Deux images nous feront comprendre ces oppositions et ces correspondances entre le monde visible et le monde intelligible. Soit d’abord une droite quelconque ; divisons-la en deux segments inégaux, puisque l’un, qui représentera le monde visible, est de beaucoup inférieur en valeur à l’autre, représentant le monde invisible (509 d). Divisons maintenant chacun de ces segments suivant la même raison.

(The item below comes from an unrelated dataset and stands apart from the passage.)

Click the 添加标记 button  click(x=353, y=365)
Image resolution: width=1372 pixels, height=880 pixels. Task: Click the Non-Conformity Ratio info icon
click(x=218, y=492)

Nous distinguerons ainsi, dans le monde visible, d’une part les images, ombres, reflets des eaux et des surfaces polies ;

  1. Gorgias, 503 d-505 : le Bien est fin parce qu’il est forme, ordre constitutif et loi de structure, expression achevée d’une réalité ou d’une nature ; c’est cela que cherche à réaliser tout créateur, peintre, architecte, constructeur (et c’est ce que réalisera le Démiurge dans le Timée). La gradation εἶδος, τάξις, κόσμος est ici savamment agencée. Bien général et bien propre sont ainsi définis, et l’un comme l’autre inclus plus loin (508) dans l’égalité géométrique, synonyme et fondement de l’ordre. Sur l’échelle finale des biens dans le Philèbe (66 a/d) et la définition du Bien par les trois termes beauté, mesure, vérité, cf. A. Diès, Autour de Platon, p. 385-399 ; sur les rapports du Bien au Démiurge, ou bien au Tout du Timée (passim), des Lois (821 a et 908 b/c), du Sophiste (248 e-249 d), cf. ib., p. 537-570 et p. 583/5.
  2. Sur le caractère hautement pratique de l’Idée du Bien dans la République, cf. P. Shorey, Unity, p. 16 et suiv., Idea of Good, p. 196/7, 216/7, 228.